The reasons for the transformation of the political situation in Africa, the author sees as:

  1. democratic anti-Fascist (and therefore by implication anti-imperialist) propaganda of the United Nations;
  2. weakening of European imperial authority in Asia;
  3. the experience of African servicemen during the war;
  4. the stimulus to nationalism that resulted from economic hardships, restrictions and rising prices; and
  5. improvement in the means of transportation.

The greater part of the book deals with an examination of the various agencies through which the developing nationalism finds expression, ranging from the rapidly proliferating church groups to the more advanced and articulate political parties.

The new “young men’s towns,” such as Dakar, Lagos and Leopoldville, have provided the setting and created the conditions that have brought about a great upheaval in the lives of the new generation. The towns have grown at a spectacular rate. Dakar in 1910 had 24,914 inhabitants; in 1955 it numbered approximately 300,000. Lagos in the same period jumped from 74,000 to 270,000; and Leopoldville in the 20 years from 1935 to 1955 grew from a small town of 26,622 to a teeming city of 340,000.

The move to the town has wrenched the young African loose from tribal customs and traditions and deposited him, unprepared, in a strange, new environment in these “great amorphous, squalid, urban agglomerations ... vast areas of slum houses, huts and shacks, hurriedly thrown together out of planks, corrugated iron, petrol tins, sacking, anything.”

Cut off from the communal life of the tribe, he is now “on his own,” in the African section of the city, sharply set apart from the European section. He finds acute overcrowding, high rents, disease and unemployment, and a social life “unlike any life that has existed in Africa hitherto, deriving its special qualities, first, from the emphasis upon money and consumption; second, from the search for liberty; and third, from the influence of the European world and its values.”

In these towns, says the author, the “correlation between being black and being poor, being white and being rich, is sufficiently close to stimulate ... a spirit of African radicalism, which tends to identify the claim of the poor against the rich with the claims of the black against the white.”
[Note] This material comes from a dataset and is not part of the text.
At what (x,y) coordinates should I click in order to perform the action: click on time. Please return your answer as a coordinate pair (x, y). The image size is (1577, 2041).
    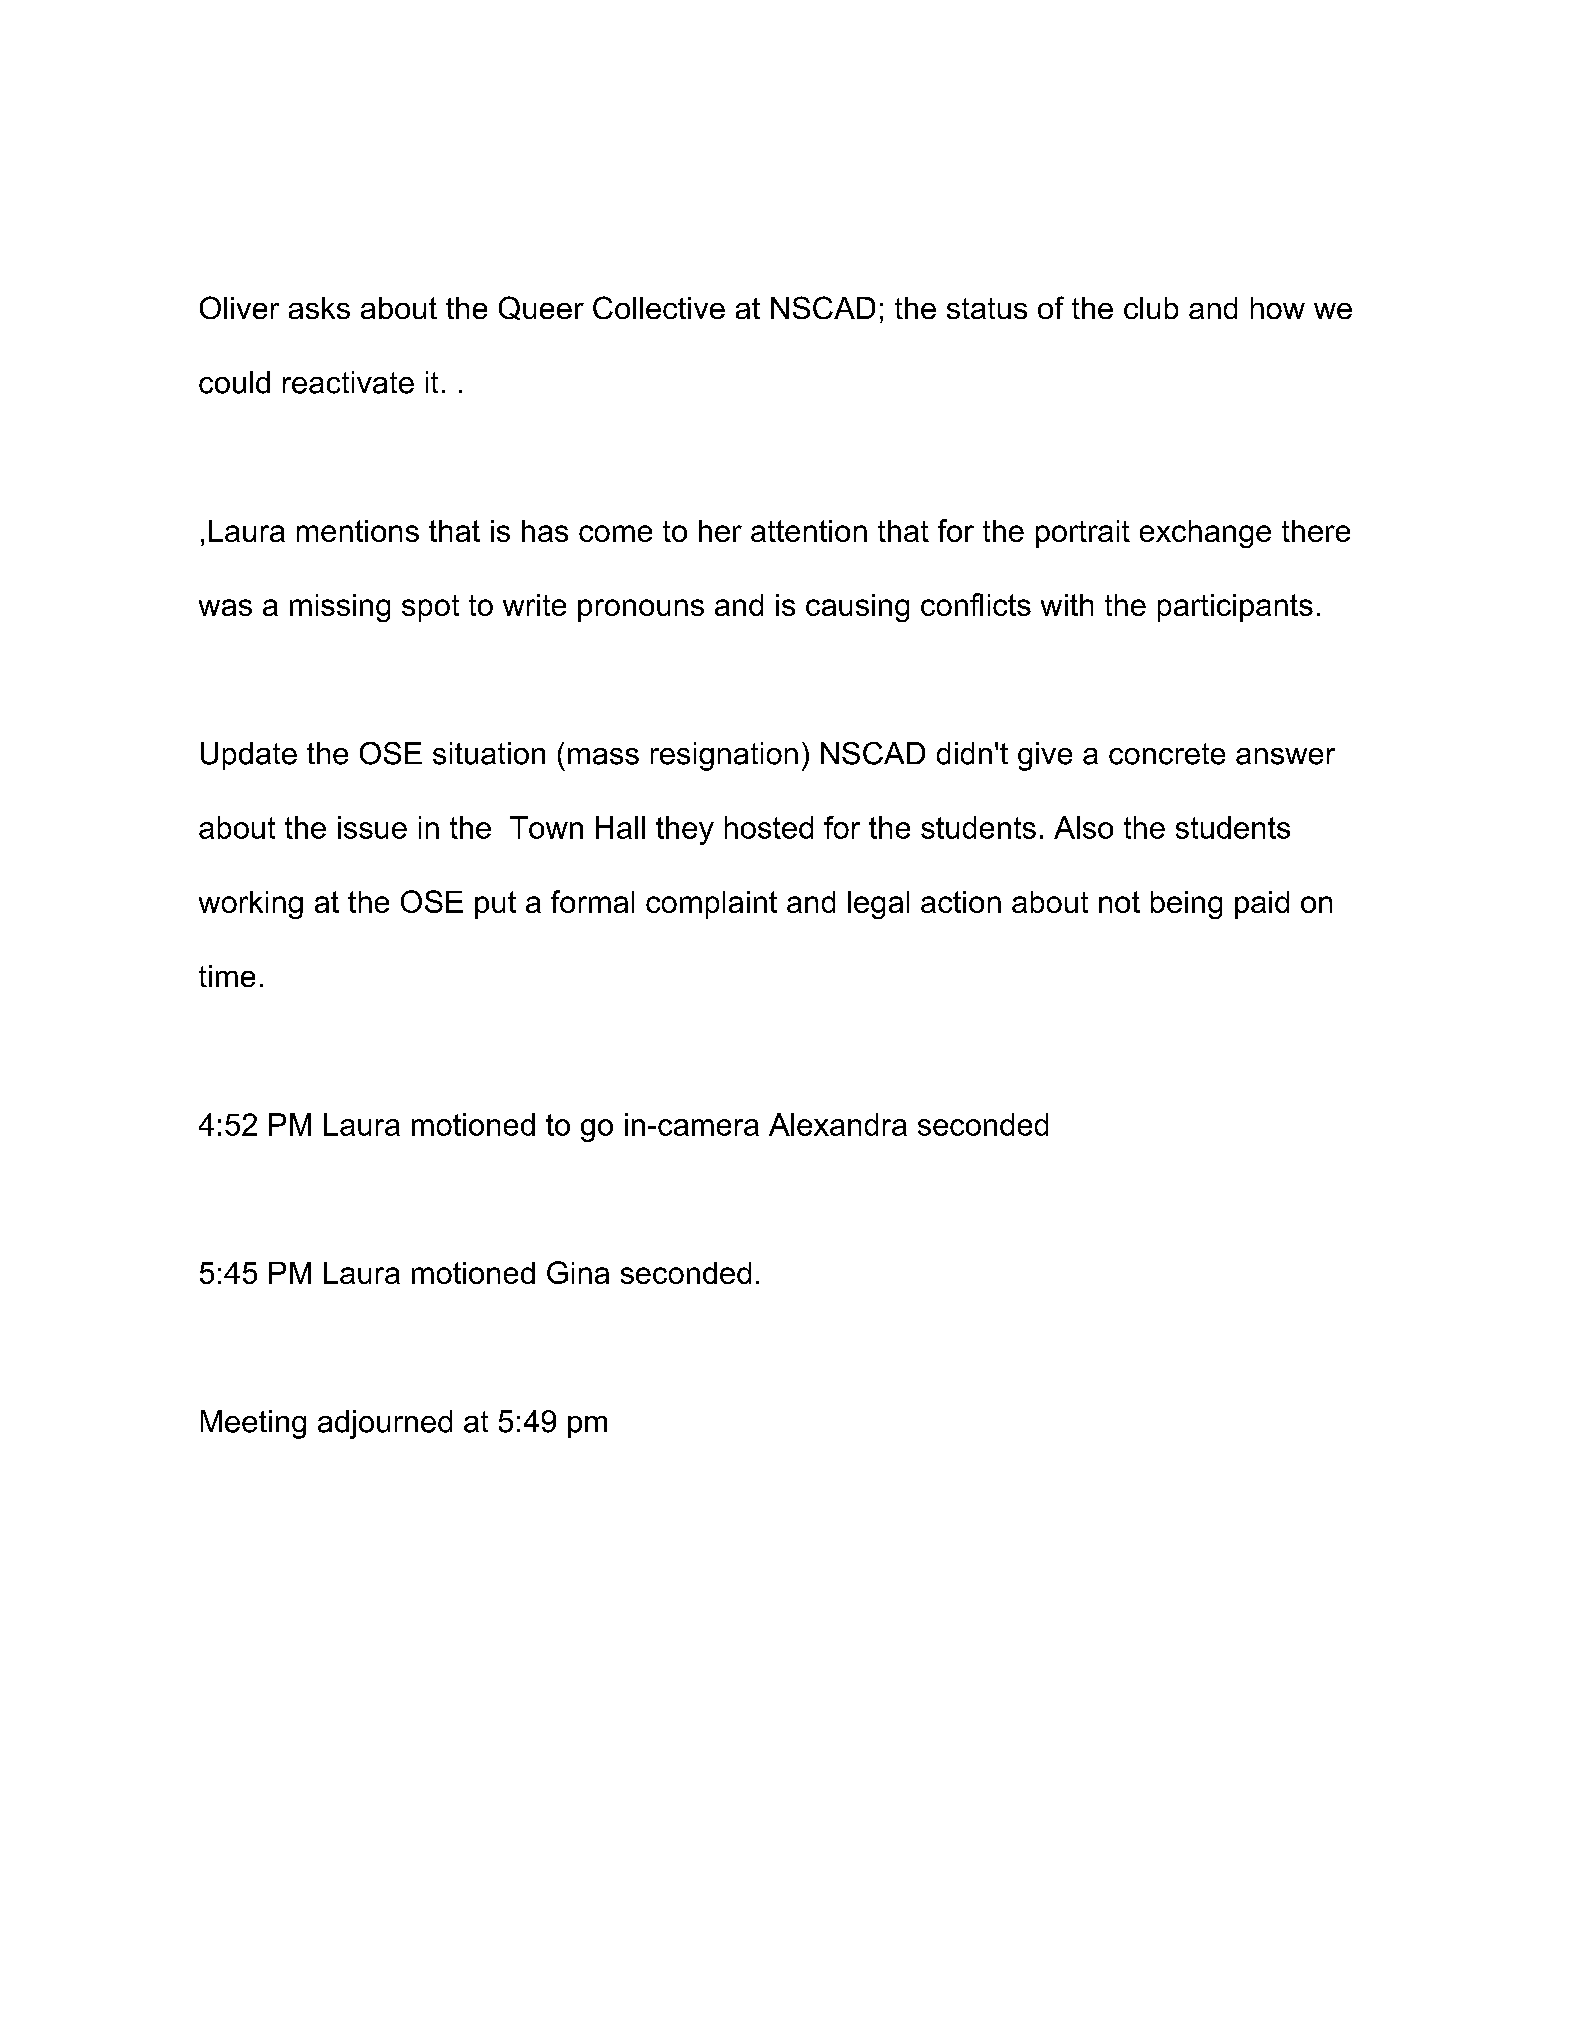
    Looking at the image, I should click on (227, 976).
Here, too, the young Africans “come to think of their problems as social rather than part of the natural order,” and in their search for a place to live, a job and friends, they are directed towards new skills, new associations and new goals. The groups which attract them and which replace the link of kinship are of three types: religious, trade union and political.

The author discusses each of these types of organizations, stressing their relation to the growth of nationalist and Pan-African movements and to the emergence of a new African ideology to replace the white man’s myth of African barbarism and’ backwardness with the “counter-myth of African civilization and achievement.”

The analysis presented gives a singularly clear picture of complicated, little known and seldom understood developments. But, because of the book’s brevity, its tendency towards generalization and the author’s remoteness from the unfolding struggle, the reader finds it difficult to pass judgment on its emphasis and conclusions. It should be pointed out, however, that the author is fully aware of the book’s limitations. He makes this clear in his introduction where he states: “My chief concern is to present, in a small compass, the results of other men’s work, to indicate the boundary between what is known and what is unknown, to suggest connections and comparisons and to raise questions which further investigation might help to answer.”

This aim the author certainly has accomplished, and in so doing he has shed much light upon the efforts of the African people to become the masters of their own destiny.